§ **Document passage**
Tuesday, 10 February 2015

Why Communist Dictators Should Not Be Praised

by Jack Ross



There is a trend  at present to praise communist dictators for their ‘excellence’, and the supposed applicability of their ideas to contemporary global problems.  I have also noticed that a poster has been put up on the corridor next to the Economics department, which appears to be idolising several of these dictators (see left). However, I believe that this praise is misguided, as often people idolise these communist leaders, without knowing the full story. Many of these dictators committed atrocities just as bad and sometimes even worse than those of the Nazis, yet they are considered heroes by a large number of people, most notably the far-left. So the aim of this article is to inform you why we should be wary of giving credit to these alleged Marxist heroes, when in fact they should be viewed with disdain.

§ **Data below**
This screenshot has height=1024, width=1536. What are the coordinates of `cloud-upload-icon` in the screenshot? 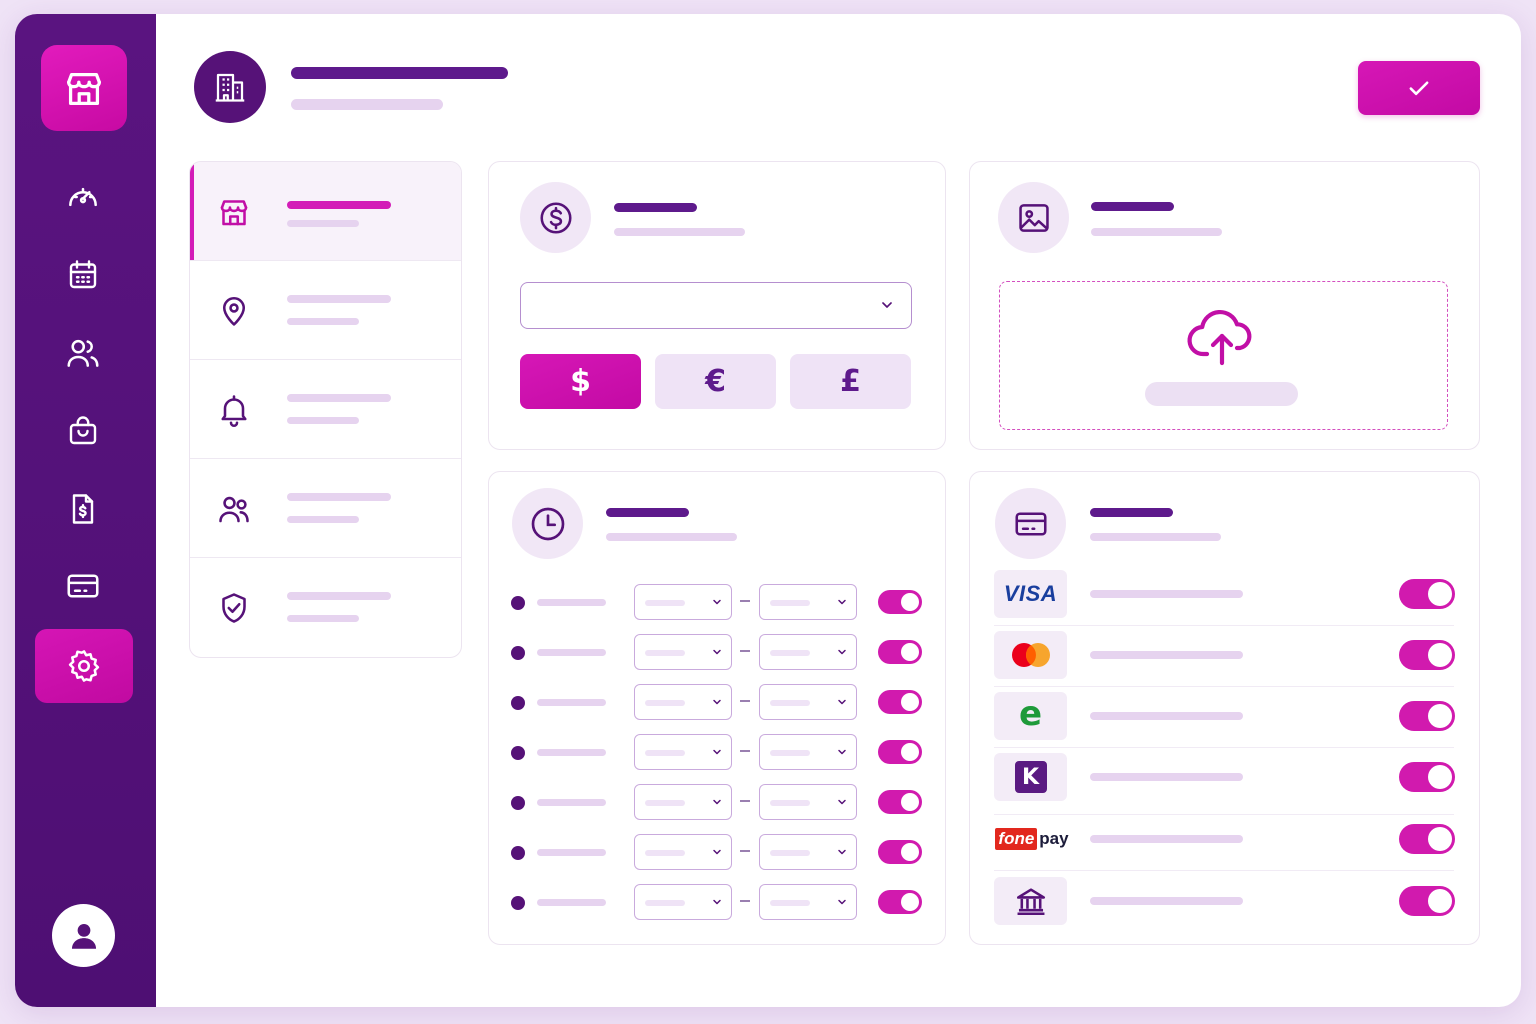 It's located at (1220, 338).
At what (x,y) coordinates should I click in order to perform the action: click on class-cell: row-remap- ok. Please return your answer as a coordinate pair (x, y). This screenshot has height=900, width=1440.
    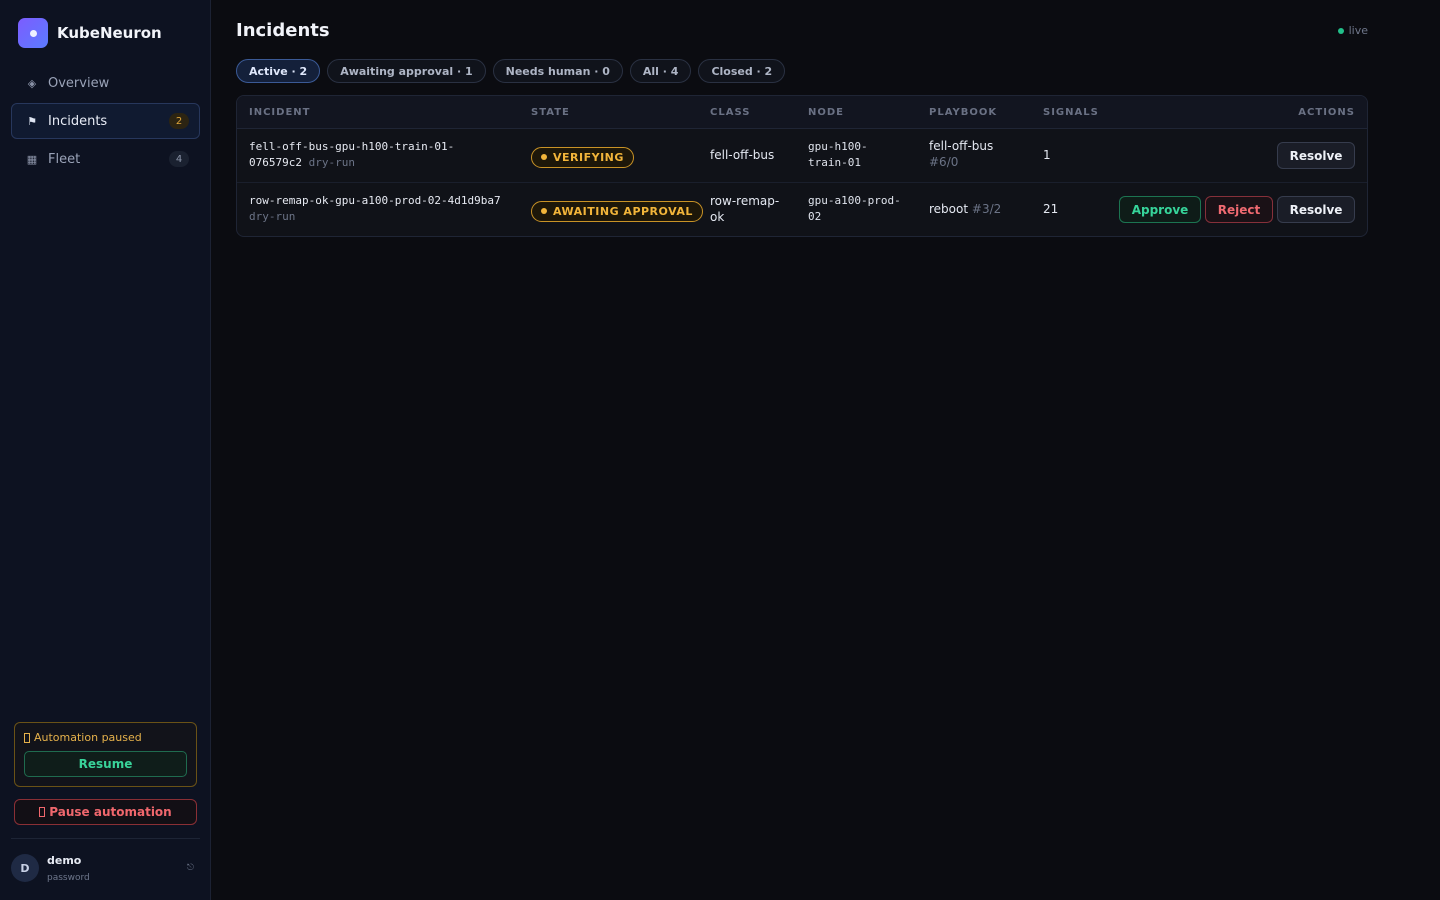
    Looking at the image, I should click on (744, 209).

§ **Questions on the material**
• A. Answer these questions about the article on praising communist dictators:
(i) What date appears at the top of the article?
(ii) Who is named as its author?
(iii) According to the author, where has the poster been put up?
• B. Reproduce the part of the article on praising communist dictators between "Why Communist Dictators" and "viewed with disdain.", inclusive.
The data accompanying this article play no part in what is asked here.

§ **Answers**
• A.
(i) Tuesday, 10 February 2015
(ii) Jack Ross
(iii) On the corridor next to the Economics department

• B.
Why Communist Dictators Should Not Be Praised

by Jack Ross



There is a trend  at present to praise communist dictators for their ‘excellence’, and the supposed applicability of their ideas to contemporary global problems.  I have also noticed that a poster has been put up on the corridor next to the Economics department, which appears to be idolising several of these dictators (see left). However, I believe that this praise is misguided, as often people idolise these communist leaders, without knowing the full story. Many of these dictators committed atrocities just as bad and sometimes even worse than those of the Nazis, yet they are considered heroes by a large number of people, most notably the far-left. So the aim of this article is to inform you why we should be wary of giving credit to these alleged Marxist heroes, when in fact they should be viewed with disdain.